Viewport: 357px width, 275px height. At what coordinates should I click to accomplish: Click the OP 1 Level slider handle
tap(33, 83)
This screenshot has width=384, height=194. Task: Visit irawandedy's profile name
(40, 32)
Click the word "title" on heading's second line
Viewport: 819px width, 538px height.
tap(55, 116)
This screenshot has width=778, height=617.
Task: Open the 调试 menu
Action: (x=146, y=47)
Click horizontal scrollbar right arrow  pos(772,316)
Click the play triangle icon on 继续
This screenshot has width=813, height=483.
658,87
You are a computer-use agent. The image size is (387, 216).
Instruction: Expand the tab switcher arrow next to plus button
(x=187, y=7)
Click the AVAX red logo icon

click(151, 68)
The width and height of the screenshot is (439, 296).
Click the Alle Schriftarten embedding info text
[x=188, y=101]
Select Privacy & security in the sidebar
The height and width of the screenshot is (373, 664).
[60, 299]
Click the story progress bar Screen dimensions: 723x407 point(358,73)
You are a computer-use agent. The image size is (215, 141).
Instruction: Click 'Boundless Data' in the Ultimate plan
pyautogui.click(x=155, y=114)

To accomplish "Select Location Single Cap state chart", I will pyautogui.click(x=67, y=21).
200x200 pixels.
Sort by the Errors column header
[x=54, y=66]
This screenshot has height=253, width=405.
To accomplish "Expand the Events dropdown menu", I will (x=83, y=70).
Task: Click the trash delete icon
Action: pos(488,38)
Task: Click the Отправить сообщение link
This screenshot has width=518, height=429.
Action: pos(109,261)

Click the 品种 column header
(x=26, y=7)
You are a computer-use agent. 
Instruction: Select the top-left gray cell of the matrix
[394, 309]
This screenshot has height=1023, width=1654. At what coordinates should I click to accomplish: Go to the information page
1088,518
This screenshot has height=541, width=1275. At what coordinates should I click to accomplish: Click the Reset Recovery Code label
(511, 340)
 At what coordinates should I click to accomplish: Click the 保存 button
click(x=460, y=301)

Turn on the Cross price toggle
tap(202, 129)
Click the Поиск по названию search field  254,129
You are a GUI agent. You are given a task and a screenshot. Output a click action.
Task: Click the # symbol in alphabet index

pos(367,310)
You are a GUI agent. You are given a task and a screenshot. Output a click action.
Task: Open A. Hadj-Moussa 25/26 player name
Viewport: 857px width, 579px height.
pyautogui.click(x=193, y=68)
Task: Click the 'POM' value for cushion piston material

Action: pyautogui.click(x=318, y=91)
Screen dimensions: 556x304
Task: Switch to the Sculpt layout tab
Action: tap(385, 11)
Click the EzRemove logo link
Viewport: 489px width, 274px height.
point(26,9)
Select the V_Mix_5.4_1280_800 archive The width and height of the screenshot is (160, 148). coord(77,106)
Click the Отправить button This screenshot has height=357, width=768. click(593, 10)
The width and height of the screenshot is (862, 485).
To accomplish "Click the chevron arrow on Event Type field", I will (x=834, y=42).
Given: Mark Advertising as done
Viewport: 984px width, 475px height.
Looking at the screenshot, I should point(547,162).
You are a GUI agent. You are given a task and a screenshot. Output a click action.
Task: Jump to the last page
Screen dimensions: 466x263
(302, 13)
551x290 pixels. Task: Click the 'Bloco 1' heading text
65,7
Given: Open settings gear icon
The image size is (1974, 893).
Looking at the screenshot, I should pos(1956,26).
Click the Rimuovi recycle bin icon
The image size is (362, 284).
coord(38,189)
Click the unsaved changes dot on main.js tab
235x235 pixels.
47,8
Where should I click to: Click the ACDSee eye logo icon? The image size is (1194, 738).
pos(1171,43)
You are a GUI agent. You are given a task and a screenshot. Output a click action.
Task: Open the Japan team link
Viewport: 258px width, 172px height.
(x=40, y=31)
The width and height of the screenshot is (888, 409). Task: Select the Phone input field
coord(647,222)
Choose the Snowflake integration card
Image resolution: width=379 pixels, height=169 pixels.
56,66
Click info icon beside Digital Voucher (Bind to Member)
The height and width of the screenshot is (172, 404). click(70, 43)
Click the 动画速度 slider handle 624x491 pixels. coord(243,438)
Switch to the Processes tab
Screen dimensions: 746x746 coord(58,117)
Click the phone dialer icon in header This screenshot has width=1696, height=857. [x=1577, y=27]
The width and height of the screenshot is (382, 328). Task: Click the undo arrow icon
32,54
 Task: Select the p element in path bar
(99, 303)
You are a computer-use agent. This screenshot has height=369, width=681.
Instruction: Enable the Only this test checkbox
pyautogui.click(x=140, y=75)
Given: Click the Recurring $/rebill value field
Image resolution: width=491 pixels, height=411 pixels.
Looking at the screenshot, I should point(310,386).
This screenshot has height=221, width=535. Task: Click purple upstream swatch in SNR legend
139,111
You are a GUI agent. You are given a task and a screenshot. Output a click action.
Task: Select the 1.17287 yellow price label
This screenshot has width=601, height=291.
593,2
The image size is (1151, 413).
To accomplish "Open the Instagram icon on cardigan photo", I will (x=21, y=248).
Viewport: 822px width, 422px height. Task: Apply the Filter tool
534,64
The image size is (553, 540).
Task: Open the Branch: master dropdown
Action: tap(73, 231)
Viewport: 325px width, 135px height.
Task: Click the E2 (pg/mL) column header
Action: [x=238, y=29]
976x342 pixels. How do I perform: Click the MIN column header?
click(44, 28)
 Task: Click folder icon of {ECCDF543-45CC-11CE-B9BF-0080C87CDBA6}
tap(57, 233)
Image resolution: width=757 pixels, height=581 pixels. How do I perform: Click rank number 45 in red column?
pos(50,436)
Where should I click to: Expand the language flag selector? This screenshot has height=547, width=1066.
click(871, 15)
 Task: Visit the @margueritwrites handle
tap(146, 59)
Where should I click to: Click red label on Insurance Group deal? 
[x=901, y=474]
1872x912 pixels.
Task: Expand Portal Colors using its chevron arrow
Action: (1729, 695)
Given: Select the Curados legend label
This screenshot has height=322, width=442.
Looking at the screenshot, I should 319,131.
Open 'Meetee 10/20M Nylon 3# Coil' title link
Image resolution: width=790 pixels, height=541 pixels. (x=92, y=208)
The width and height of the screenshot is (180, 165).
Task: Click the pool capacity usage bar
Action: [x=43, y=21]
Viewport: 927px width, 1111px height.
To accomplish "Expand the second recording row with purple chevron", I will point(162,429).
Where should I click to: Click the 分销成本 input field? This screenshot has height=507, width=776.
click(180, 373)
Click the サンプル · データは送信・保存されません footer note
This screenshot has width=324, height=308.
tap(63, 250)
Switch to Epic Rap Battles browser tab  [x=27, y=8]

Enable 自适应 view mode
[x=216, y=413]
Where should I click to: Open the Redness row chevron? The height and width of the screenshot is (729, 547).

--*--

The line containing "Open 'Meetee 10/20M Nylon 3# Coil' title link" and all lines after it, through the last line of the data, should be retyped exactly.

Open 'Meetee 10/20M Nylon 3# Coil' title link
Image resolution: width=790 pixels, height=541 pixels. (x=92, y=208)
The width and height of the screenshot is (180, 165).
Task: Click the pool capacity usage bar
Action: [x=43, y=21]
Viewport: 927px width, 1111px height.
To accomplish "Expand the second recording row with purple chevron", I will point(162,429).
Where should I click to: Click the 分销成本 input field? This screenshot has height=507, width=776.
click(180, 373)
Click the サンプル · データは送信・保存されません footer note
This screenshot has width=324, height=308.
tap(63, 250)
Switch to Epic Rap Battles browser tab  [x=27, y=8]

Enable 自适应 view mode
[x=216, y=413]
Where should I click to: Open the Redness row chevron? The height and width of the screenshot is (729, 547).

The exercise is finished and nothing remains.